_Exercise prompt_
Recast the lines between the one containing "This screenshot has width=286, height=161." and the one containing "coord(631,69)", inclusive, as a two-column CSV headed text and answer, with one row for each text paired with its answer. Enclose every field in quotation marks and replace any line breaks within a field with spaces.

-------- Data extract

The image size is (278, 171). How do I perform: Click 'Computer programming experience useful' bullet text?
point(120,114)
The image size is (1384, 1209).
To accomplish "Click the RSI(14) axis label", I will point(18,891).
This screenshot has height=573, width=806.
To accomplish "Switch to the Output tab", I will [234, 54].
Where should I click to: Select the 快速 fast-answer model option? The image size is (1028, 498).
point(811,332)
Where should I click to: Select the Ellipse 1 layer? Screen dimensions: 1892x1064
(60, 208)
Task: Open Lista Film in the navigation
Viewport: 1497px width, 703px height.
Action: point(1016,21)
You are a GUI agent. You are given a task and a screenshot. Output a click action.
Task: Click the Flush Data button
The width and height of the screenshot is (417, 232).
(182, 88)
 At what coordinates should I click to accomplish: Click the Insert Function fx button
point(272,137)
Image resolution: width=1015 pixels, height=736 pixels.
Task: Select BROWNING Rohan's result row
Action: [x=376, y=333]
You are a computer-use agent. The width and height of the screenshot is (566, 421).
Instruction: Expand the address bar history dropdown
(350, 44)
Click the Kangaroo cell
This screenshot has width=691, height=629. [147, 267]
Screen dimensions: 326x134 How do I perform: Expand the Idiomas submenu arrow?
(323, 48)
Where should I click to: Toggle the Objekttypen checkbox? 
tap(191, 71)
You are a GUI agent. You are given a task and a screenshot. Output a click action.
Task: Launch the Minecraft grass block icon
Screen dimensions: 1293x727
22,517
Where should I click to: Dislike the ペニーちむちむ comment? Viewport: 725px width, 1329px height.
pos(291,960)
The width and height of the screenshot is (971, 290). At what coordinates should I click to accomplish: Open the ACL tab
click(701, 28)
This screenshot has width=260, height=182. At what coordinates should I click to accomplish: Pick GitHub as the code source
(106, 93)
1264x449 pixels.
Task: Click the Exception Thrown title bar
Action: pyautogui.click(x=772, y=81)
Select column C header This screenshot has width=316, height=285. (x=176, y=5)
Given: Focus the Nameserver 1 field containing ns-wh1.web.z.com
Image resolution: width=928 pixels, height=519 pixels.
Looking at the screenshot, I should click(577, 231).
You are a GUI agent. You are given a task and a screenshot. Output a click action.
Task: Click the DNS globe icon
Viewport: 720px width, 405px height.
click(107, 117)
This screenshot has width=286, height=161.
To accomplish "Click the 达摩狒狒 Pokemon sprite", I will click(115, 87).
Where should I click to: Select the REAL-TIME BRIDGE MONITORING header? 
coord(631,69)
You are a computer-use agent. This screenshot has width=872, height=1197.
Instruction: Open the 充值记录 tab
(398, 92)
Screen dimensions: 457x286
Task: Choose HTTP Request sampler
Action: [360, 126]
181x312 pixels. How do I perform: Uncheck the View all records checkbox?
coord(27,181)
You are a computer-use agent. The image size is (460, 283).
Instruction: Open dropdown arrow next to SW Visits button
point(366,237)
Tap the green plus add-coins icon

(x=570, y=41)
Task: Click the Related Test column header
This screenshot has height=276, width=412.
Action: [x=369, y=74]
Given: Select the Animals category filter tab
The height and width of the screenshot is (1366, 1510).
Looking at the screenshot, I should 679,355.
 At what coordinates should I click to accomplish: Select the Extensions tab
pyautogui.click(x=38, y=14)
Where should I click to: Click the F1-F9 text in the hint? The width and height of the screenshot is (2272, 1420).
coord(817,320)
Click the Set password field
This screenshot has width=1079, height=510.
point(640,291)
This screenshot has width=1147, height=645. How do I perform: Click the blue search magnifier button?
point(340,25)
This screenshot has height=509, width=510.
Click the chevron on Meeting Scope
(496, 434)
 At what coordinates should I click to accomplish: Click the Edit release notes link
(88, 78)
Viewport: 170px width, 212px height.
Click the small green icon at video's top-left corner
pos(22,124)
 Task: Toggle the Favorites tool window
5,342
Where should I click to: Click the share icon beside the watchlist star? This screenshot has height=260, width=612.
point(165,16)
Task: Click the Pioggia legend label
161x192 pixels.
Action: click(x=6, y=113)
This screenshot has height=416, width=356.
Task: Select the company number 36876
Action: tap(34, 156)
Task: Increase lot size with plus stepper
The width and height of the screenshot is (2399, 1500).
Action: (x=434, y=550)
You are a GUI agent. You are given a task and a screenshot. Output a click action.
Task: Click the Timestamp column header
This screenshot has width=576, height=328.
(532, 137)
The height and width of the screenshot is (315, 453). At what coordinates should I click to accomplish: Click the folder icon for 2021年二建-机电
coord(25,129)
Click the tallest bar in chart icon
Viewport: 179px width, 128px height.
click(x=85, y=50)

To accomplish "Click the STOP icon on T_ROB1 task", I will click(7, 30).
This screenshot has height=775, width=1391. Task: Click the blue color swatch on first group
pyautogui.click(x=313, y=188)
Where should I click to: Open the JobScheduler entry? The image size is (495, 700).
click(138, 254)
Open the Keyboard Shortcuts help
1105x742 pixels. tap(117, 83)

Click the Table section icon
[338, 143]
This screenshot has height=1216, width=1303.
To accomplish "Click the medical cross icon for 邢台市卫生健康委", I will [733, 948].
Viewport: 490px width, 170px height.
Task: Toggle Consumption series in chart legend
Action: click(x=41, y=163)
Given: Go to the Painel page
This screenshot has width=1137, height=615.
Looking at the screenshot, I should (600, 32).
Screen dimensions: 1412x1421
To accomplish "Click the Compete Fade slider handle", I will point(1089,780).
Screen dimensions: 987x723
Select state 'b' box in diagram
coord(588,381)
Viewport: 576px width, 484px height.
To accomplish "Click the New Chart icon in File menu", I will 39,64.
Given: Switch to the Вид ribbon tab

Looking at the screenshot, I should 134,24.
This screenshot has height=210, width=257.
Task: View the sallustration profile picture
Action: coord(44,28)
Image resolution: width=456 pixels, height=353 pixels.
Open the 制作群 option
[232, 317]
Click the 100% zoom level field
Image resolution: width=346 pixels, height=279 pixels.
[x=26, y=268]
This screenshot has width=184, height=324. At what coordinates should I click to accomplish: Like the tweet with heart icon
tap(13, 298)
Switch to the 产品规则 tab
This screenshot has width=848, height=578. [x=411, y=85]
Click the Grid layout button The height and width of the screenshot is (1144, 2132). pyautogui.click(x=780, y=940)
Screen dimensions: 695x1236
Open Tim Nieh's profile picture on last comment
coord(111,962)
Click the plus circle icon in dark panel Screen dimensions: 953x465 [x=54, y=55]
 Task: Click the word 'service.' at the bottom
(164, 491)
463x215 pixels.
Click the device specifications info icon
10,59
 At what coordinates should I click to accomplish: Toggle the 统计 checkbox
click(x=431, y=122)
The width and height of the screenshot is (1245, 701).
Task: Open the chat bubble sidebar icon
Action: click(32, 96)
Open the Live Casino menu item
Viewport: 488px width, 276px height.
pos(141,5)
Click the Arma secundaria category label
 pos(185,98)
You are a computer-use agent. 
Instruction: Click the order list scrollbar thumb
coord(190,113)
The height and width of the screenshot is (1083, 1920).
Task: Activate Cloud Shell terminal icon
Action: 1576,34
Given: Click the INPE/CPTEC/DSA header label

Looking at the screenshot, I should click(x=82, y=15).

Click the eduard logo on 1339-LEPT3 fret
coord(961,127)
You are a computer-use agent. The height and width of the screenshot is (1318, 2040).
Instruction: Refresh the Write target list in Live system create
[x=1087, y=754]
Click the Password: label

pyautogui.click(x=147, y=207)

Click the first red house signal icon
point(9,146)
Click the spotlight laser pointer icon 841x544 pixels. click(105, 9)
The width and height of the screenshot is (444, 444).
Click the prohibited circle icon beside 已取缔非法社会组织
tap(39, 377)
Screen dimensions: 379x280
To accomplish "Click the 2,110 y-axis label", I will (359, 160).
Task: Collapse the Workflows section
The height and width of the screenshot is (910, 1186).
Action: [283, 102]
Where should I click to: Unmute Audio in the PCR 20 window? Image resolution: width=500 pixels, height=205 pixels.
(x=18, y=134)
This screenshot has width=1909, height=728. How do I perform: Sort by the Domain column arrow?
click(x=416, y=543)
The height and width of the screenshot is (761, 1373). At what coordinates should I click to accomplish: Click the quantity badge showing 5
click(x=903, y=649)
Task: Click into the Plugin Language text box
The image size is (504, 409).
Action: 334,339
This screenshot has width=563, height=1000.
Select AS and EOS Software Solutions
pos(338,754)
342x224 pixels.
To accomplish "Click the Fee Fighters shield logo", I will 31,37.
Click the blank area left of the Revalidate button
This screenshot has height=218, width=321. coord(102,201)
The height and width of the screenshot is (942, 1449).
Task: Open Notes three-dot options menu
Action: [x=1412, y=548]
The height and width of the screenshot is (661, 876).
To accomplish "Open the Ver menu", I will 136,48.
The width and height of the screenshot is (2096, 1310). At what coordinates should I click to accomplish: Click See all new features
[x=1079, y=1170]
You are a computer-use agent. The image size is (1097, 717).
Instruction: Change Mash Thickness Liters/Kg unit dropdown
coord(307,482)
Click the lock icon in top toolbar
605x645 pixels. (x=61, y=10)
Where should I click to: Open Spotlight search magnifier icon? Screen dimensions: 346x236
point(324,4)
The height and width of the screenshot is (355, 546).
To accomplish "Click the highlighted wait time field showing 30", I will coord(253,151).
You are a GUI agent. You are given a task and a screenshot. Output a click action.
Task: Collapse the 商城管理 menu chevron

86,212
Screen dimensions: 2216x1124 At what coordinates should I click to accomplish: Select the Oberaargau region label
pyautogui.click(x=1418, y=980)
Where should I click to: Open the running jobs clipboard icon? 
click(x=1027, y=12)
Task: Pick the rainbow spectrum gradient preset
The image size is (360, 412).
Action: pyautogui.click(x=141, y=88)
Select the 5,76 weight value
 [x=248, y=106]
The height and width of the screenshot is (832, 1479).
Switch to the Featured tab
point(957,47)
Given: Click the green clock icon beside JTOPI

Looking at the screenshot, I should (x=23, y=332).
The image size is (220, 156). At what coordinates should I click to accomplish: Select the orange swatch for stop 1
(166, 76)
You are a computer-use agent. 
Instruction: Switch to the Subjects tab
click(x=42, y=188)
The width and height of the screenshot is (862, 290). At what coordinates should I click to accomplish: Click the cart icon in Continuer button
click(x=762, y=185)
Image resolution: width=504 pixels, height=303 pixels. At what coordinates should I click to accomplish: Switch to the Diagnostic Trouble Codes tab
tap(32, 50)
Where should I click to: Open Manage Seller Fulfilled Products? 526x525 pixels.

----------------

_Output of the exercise_
text,answer
"This screenshot has width=286, height=161. To accomplish ""Click the 达摩狒狒 Pokemon sprite"",","I will click(115, 87)."
"Where should I click to: Select the REAL-TIME BRIDGE MONITORING header?","coord(631,69)"